| Provided material |
= = = =

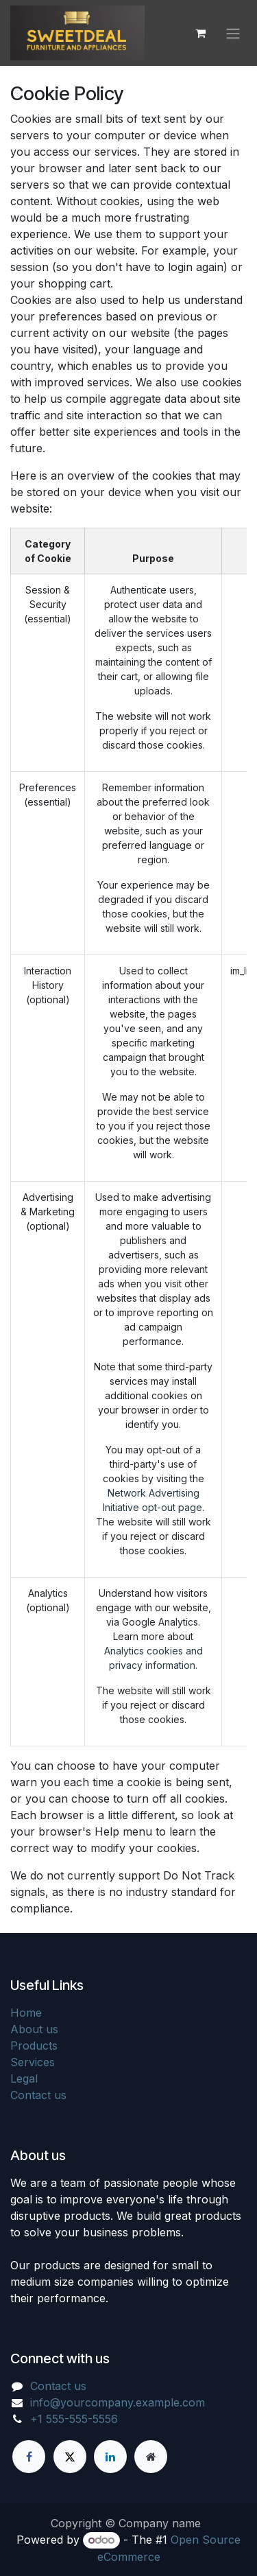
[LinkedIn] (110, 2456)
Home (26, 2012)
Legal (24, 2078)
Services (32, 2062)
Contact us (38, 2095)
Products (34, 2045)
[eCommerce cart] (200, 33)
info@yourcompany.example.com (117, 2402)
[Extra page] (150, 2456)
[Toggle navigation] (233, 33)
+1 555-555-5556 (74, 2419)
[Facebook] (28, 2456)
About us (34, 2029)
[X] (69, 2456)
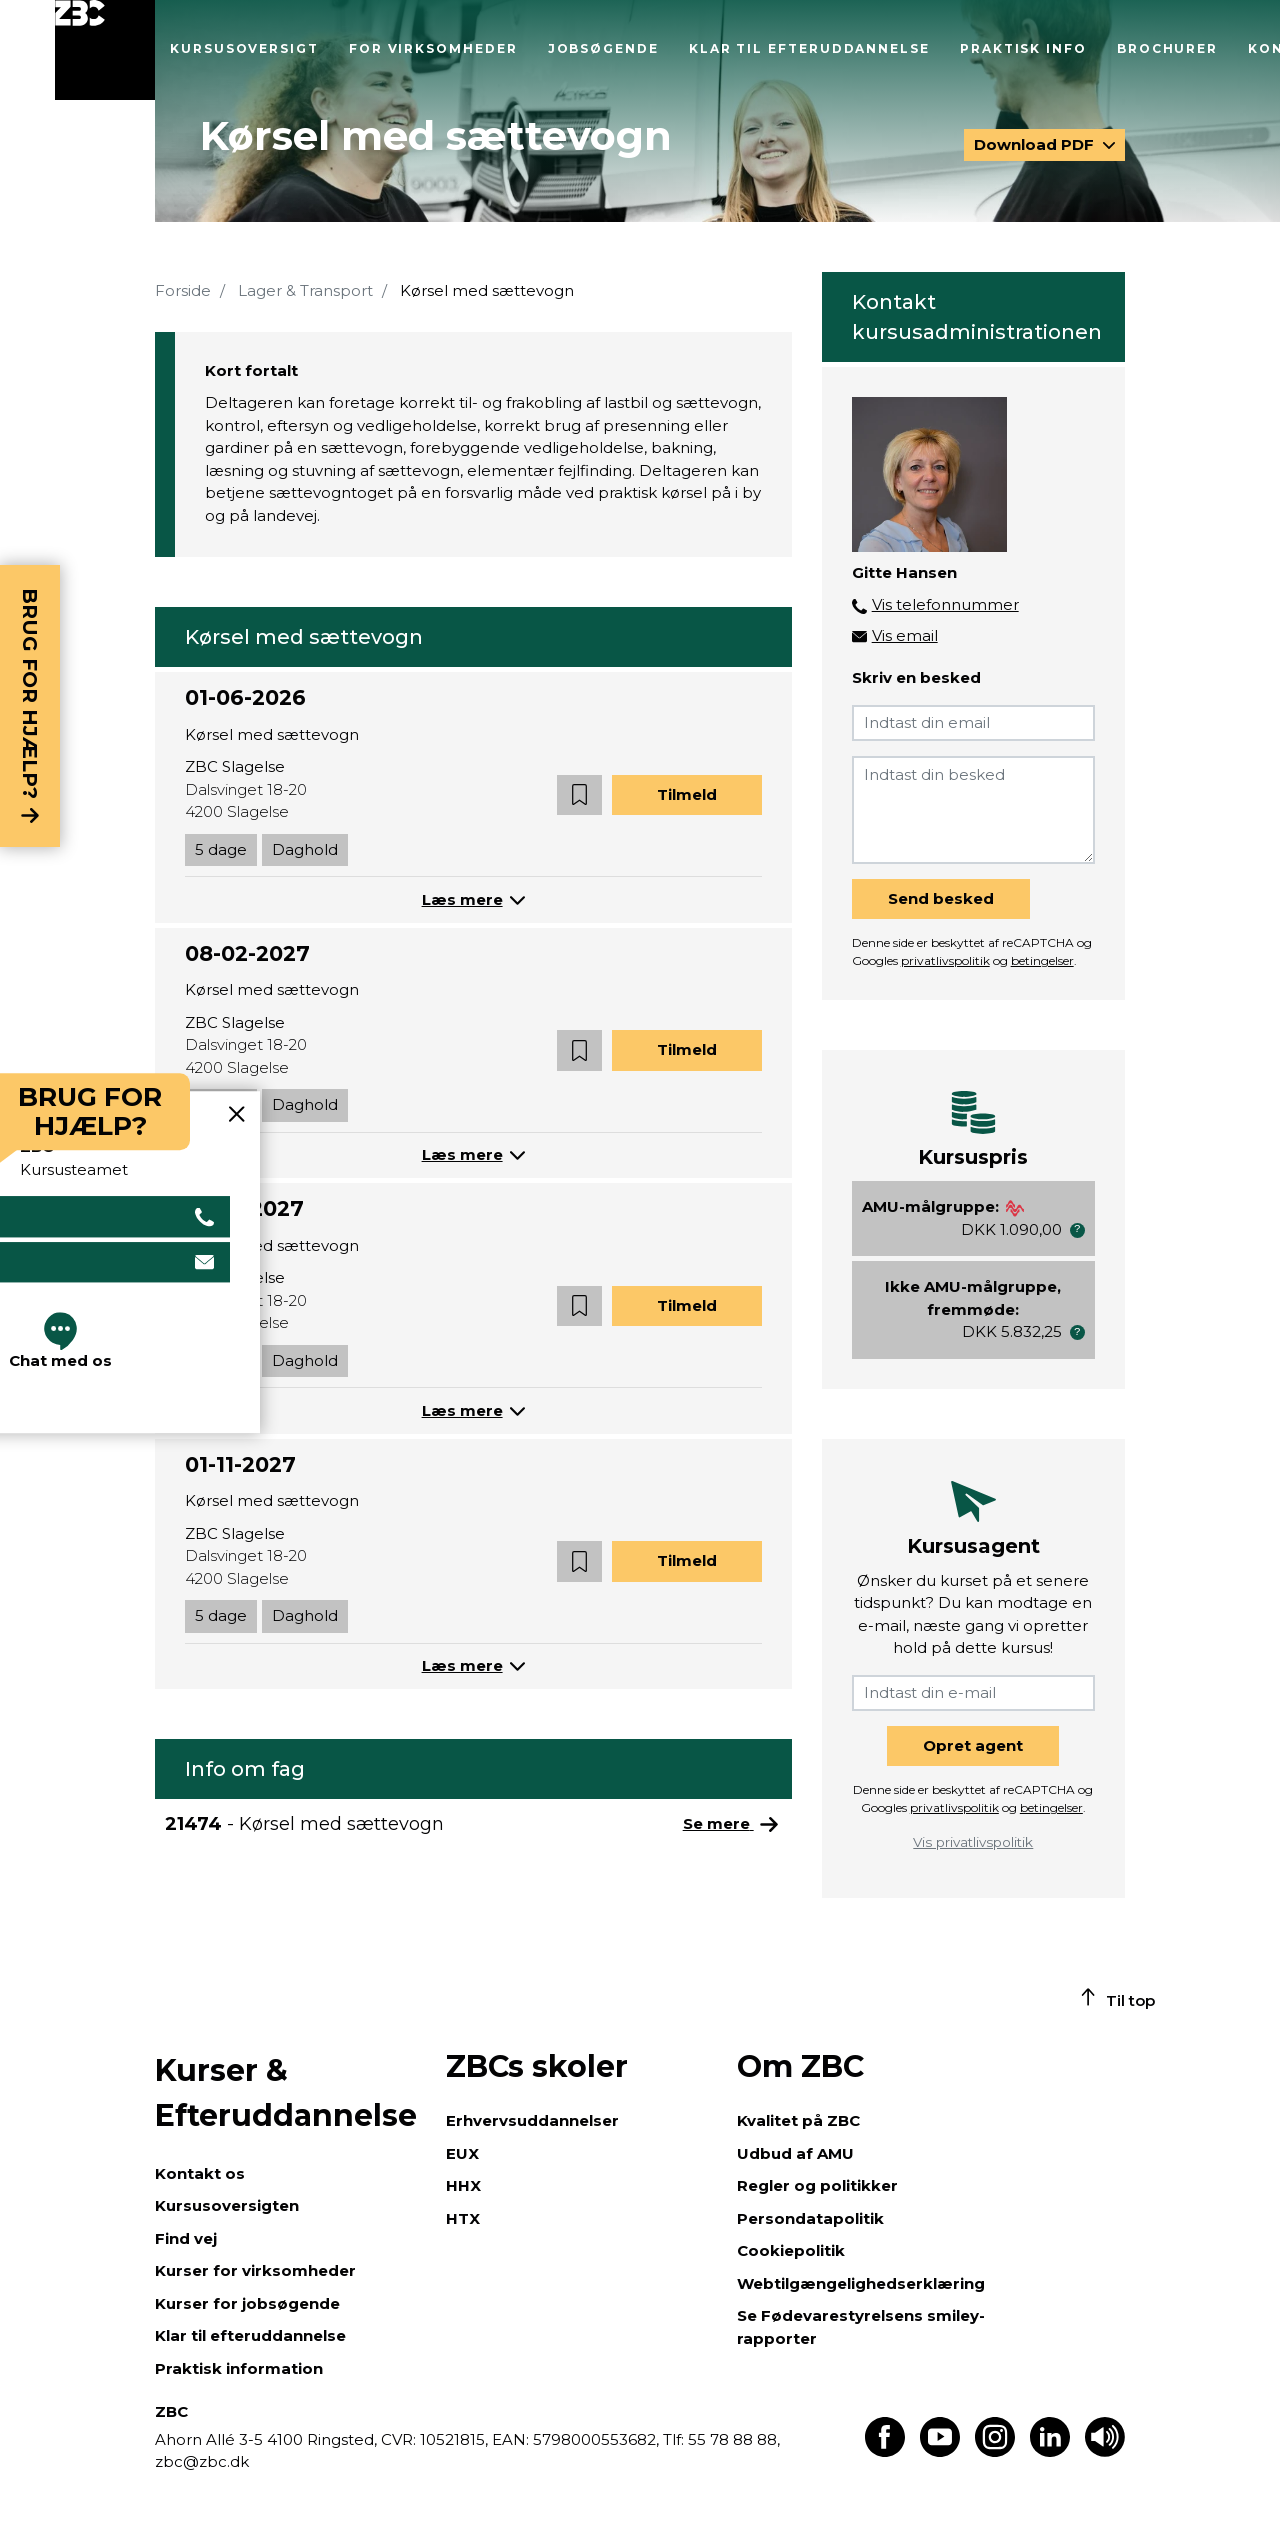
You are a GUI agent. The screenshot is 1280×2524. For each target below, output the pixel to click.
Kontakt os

= = = =

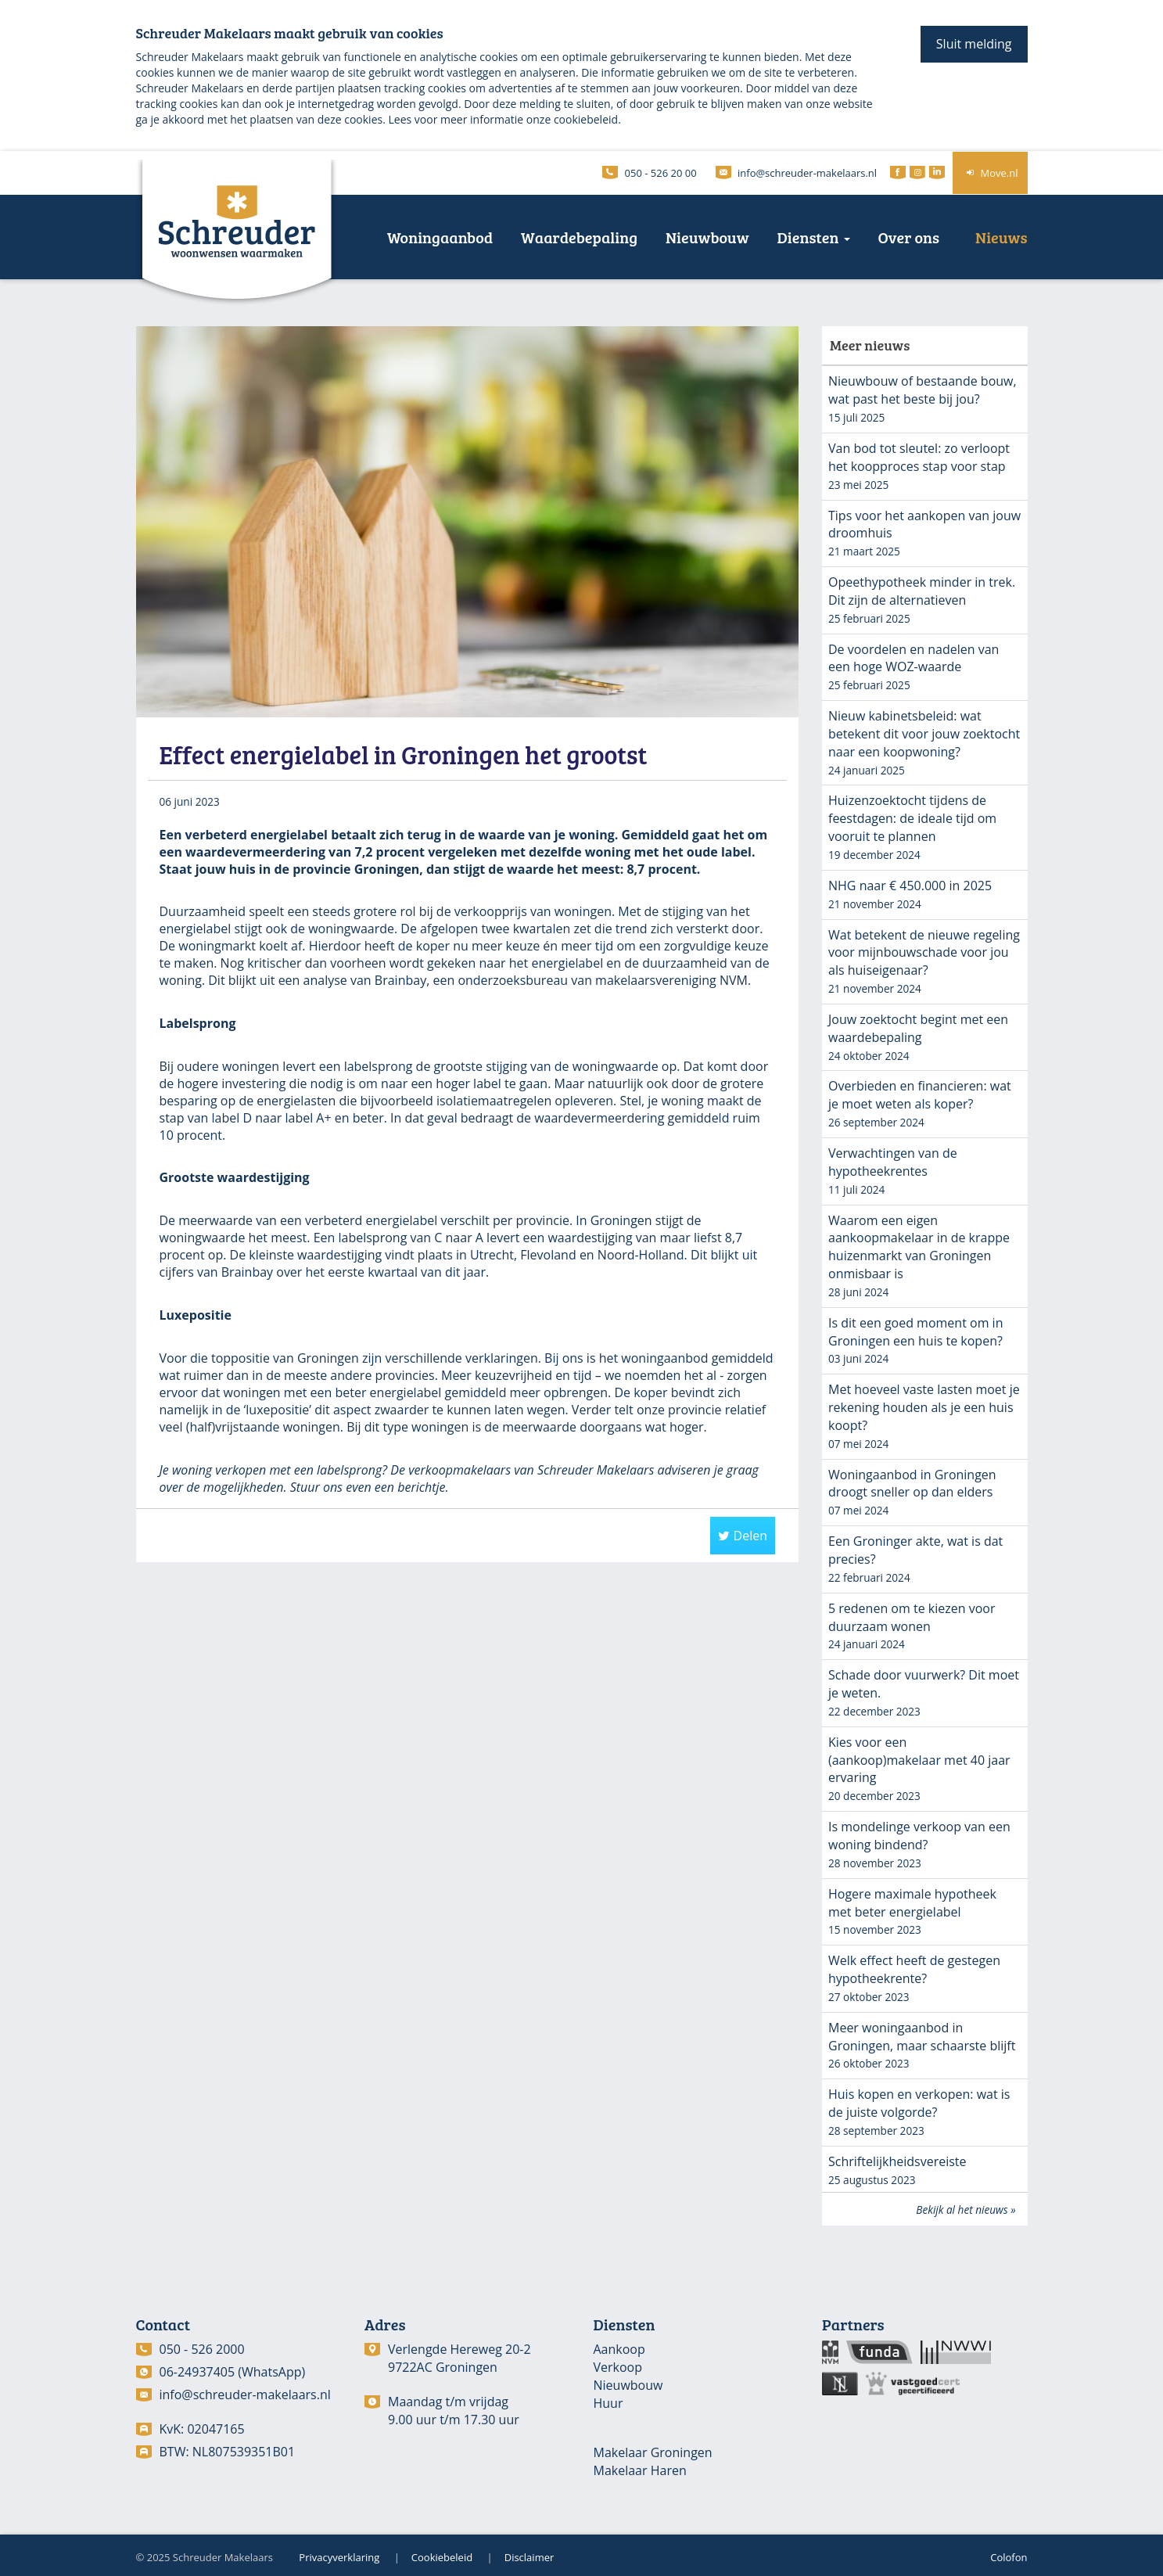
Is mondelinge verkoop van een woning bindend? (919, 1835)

= = = =

| Work to complete |
Rewrite the entries from the line containing "Home (26, 2012)" up to and including the line containing "[X] (69, 2456)", keeping each entry's text and shifting every coordinate in its answer by adding 40 to both numbers.

| Written reply |
Home (66, 2052)
Legal (64, 2118)
Services (72, 2102)
Contact us (78, 2135)
Products (74, 2085)
[eCommerce cart] (240, 73)
info@yourcompany.example.com (157, 2442)
[Extra page] (190, 2496)
[Toggle navigation] (273, 73)
+1 555-555-5556 (114, 2459)
[Facebook] (68, 2496)
About us (74, 2069)
[X] (109, 2496)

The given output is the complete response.